For its part, Germany has refused to entertain the notion that it owes anything to Greece. They have refused to pay and have refused to even negotiate with Greece.

But experts in Germany’s Parliament have released a report that undermines the German government position.

The Scientific Services of the Parliament released their findings which were commissioned by the Left Party. In part, the report states that the government is not violating international law by their position, but it is “by no means compulsory.” The report further recommends taking the case to the International Court of Justice to receive legal guidance in the matter.

When the Wehrmacht withdrew from Greece in October 1944 after three and a half years of occupation, it literally left behind “scorched land”: the economy, currency and infrastructure were completely destroyed.
When the Wehrmacht withdrew from Greece in October 1944 after three and a half years of occupation, it literally left behind “scorched land”: the economy, currency and infrastructure were completely destroyed.

The court at the Hague cannot on its own take up the case since the actions in question occurred over 70 years ago. The German government would need to agree to the process which it has explicitly rejected.

Back in June, the Minister of State at the Federal Foreign Office was asked about the Greek demands and he stated that neither side wished to have the International Court of Justice settle the question.

The Left Party’s deputy, Heike Hansel, said that the report showed that the German government is no longer able to avoid their responsibility for the past actions of the country. He continued by stating that the German government had “completely failed on this issue.”

The government’s position is that all WWII issues were resolved in 1990 with the Treaty on the Final Settlement with Respect to Germany (also referred to as the Two Plus Four Agreement).

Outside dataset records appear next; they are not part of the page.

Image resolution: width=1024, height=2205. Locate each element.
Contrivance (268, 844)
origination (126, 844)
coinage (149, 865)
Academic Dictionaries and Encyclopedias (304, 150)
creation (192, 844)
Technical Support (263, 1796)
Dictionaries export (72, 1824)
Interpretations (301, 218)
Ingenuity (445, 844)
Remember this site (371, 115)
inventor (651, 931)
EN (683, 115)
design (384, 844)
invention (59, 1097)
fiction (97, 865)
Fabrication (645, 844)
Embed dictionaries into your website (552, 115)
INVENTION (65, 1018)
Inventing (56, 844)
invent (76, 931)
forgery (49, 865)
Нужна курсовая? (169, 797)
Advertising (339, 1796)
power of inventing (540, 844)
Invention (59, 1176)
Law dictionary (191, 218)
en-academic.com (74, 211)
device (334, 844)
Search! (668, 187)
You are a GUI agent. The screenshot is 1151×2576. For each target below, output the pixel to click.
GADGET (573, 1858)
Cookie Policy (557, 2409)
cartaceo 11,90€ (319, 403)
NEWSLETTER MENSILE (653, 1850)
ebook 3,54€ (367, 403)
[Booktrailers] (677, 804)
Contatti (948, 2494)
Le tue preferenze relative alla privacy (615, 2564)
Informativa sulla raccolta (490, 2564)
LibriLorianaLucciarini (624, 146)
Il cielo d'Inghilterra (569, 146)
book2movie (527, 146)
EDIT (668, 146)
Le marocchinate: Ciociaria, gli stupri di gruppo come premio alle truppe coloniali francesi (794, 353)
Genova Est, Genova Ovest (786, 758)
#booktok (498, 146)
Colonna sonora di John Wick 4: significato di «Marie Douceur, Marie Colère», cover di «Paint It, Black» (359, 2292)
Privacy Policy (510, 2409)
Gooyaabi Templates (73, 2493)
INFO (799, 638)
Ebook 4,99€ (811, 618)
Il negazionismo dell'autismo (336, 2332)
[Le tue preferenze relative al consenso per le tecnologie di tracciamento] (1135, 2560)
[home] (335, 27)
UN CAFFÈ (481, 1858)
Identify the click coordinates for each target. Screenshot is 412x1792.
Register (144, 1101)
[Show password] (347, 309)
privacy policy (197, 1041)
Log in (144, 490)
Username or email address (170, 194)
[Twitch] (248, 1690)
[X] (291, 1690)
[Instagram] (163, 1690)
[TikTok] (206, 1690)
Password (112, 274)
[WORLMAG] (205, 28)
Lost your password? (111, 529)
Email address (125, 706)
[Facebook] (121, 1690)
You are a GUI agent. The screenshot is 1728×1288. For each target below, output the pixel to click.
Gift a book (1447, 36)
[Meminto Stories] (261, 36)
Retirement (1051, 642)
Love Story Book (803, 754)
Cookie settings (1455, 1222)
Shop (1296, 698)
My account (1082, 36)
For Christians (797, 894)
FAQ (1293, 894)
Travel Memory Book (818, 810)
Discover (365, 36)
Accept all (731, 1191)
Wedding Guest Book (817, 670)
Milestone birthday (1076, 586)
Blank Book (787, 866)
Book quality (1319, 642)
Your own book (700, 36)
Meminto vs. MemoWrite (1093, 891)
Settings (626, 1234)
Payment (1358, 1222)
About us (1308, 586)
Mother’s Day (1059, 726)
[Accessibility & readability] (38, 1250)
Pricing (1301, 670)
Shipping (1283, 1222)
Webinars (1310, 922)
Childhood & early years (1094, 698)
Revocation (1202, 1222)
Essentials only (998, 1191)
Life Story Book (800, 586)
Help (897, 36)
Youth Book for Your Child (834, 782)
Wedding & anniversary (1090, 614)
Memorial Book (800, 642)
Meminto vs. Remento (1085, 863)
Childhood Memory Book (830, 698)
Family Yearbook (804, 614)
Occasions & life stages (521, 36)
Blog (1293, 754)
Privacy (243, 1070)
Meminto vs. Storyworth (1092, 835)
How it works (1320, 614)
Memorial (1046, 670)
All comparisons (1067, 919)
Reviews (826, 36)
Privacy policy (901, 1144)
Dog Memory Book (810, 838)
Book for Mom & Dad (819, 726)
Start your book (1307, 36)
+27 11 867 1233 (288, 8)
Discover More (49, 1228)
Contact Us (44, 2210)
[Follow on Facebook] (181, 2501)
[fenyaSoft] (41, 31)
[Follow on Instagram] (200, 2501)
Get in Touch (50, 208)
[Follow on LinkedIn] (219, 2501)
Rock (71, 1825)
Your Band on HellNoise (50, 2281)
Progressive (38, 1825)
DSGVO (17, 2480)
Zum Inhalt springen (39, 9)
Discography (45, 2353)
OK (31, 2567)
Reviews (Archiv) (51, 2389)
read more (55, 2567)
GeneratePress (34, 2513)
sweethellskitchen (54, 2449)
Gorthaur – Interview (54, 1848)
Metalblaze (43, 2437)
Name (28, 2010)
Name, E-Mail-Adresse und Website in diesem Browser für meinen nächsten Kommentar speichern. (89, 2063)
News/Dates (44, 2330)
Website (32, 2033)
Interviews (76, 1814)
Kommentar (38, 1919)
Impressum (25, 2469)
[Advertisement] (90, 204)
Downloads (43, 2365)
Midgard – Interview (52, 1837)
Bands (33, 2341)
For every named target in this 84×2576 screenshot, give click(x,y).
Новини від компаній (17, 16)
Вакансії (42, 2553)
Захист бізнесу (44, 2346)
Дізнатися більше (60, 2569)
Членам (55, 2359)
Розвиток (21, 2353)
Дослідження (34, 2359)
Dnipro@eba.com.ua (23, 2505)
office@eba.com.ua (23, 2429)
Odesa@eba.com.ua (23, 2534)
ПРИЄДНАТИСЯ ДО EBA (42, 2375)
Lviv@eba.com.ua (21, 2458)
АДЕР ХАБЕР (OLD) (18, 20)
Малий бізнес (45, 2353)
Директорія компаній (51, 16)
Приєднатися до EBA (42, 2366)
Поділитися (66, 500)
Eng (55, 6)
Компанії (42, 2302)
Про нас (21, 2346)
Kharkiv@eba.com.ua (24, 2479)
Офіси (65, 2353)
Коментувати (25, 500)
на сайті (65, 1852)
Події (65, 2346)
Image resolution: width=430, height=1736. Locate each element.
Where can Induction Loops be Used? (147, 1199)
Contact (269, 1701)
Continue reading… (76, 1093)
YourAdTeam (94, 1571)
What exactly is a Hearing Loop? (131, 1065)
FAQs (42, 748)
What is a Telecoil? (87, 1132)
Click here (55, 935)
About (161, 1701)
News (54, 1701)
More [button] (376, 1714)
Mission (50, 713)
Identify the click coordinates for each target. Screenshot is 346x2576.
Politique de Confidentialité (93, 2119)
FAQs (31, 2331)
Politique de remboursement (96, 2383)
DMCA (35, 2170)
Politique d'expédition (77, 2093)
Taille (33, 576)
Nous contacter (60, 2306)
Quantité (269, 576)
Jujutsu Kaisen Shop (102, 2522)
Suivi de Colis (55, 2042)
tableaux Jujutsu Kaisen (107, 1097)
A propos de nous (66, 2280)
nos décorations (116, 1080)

The treaty was signed by both East and West Germany. Those are the “Two” in the “Two Plus Four.” The “Four” who signed were the US, the USSR, France and the UK. It allowed for Germany to become a unified and fully sovereign country.

For its part, Germany accepted its current border with Poland and renounced the other claims it had made to territory.

Reparations were not included in the agreement and Greece was not a party in the negotiations for the treaty.

Germany points to the 1945 Potsdam Conference as resolving the question of reparations. The Soviet Union settled the reparation claims of its satellite countries in large part by supplying them with industrial equipment. For their part, the other Allied countries resolved to settle the reparation claims of other countries by dividing up German industrial and naval assets.

The big three.
The big three.

Germany also signed an agreement with twelve other nations in the 1950s. Greece was included in this agreement and received 115 million Deutsche marks in 1960 as the final settlement to its claims.

Germany has spent 76 billion euros to compensate for the crimes its Nazi leaders committed in WWII.

What remains to be seen is whether the new government in Greece which was elected on July 7 will continue to push Germany for the reparations.

Prime Minister Kyriakos Mitsotakis, who was elected on July 7, is expected to make his first trip to Germany.

Poland is also demanding reparations from Germany. Between the two countries, $1.2 trillion in claims are being levied against the Germans.

Poland is expected to release a report on September 1 which coincides with the 80th anniversary of the start of WWII. The report is expected to demand $850 billion from the Germans.

Of course, all this posturing is mainly a way for politicians in the two countries to grab the attention of their voters. The current ruling party in Greece ran on a platform of getting justice from Germany and reducing the country’s debt. They have thus far achieved neither goal so they need to show the voters that they are still working on the issues.